3.3. The macroscopic level: emergent properties of behavior
While for a long time it has been thought that the brain only translates external input into some sort of output, it is now clear that every cognitive act is to a certain extent also a product of ongoing, endogenous activity in the brain (Raichle, 2010) and therefore partly independent of external physical stimulation. In a recent study (Fox et al., 2007), it has been shown that a great part of the variability in a simple motor behavior can be attributed to intrinsic fluctuations of the BOLD signal, demonstrating that these fluctuations are more than just a mere physiological artifact. Further, as depicted in earlier sections, it has been shown that ongoing activity in the brain exhibits critical dynamics on every level of observation. One of the appeals of a scaling law like the one discussed in this article is that it suggests a similar underlying process at all of these levels (Kello, 2010). Hence, given that behavior does depend on the collective critical dynamics of large populations of interacting neurons, signatures of this process should as well be apparent on a behavioral level.

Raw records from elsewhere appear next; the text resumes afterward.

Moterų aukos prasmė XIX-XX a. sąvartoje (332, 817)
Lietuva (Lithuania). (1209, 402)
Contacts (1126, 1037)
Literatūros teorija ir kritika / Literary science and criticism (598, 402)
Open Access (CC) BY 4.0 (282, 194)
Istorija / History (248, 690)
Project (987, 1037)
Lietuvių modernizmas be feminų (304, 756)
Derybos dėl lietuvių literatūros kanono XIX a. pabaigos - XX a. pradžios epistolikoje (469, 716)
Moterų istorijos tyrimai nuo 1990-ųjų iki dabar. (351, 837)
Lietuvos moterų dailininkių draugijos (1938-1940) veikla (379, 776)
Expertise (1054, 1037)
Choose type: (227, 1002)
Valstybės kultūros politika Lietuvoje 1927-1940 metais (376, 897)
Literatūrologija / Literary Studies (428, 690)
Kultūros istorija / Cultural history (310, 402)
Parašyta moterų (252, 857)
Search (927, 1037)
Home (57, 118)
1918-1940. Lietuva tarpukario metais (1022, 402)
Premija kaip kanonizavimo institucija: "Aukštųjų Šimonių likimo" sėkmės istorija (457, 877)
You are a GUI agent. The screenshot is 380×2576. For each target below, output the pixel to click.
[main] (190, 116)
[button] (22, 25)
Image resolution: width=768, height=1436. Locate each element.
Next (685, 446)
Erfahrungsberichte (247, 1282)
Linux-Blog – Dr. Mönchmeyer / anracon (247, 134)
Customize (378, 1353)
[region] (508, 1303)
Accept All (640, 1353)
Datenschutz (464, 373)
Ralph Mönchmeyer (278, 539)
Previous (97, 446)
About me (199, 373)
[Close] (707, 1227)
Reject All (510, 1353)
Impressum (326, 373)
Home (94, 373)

Indeed, the first evidence of a behavioral signature of critical network dynamics reach back to the beginning of psychophysics about 150 years ago. Ernst Weber was among the first to characterize the relation between a physical stimulus and a behavioral response in a quantitative fashion (Chialvo, 2006). He found that the threshold to
perceive the difference between two stimuli is proportional to the magnitude of those stimuli. This means, the larger the magnitude of the stimuli, the larger the difference of the to-be-compared stimuli needs to be in order to be correctly differentiated. This relationship was later on formulated more generally as Steven's power-law. It states that the magnitude of a stimulus S is proportional to its perceived intensity raised to a power of α (see Kello, 2010). Ever since, fluctuations in a vast variety of psychophysical tasks have been reported to follow a 1/f distribution (Gilden, 1997; Gilden, 2001), which may be the consequence of a underlying critical neuronal activity (Werner, 2010). Gilden (2001) also emphasizes that the prevalence of 1/f noise in behavior is not attributable to regular kinds of correlative processes usually invoked in psychological theory, but rather reflects "a kind of memory that arises in dynamical systems" (Gilden, 2001). Unfortunately, psychology and the neurosciences have mostly ignored potential underlying mechanistic theories, which could explain the origin of these pervasive relations (Kello, 2010). Self-organization might serve as such an overarching explanation: another intriguing aspect of psychophysics is that the intensity of physical stimuli varies greatly, over several orders of magnitude (Chialvo, 2010). Interestingly, it has not been shown yet that the dynamic range of single cells is large enough in order to explain such sensitivity (Chialvo, 2006). However, in a recent study, Kinouchi and Copelli (2006) presented a population model consisting of elements, which on their own have a limited dynamic range, but collectively respond with a much broader dynamic range and very high detection sensitivity. The authors claim that Steven's law can be attributed to critical dynamics, at which the network shows a maximized dynamic range, suggesting that scaling laws in psychophysics could be another signature of critical network activity.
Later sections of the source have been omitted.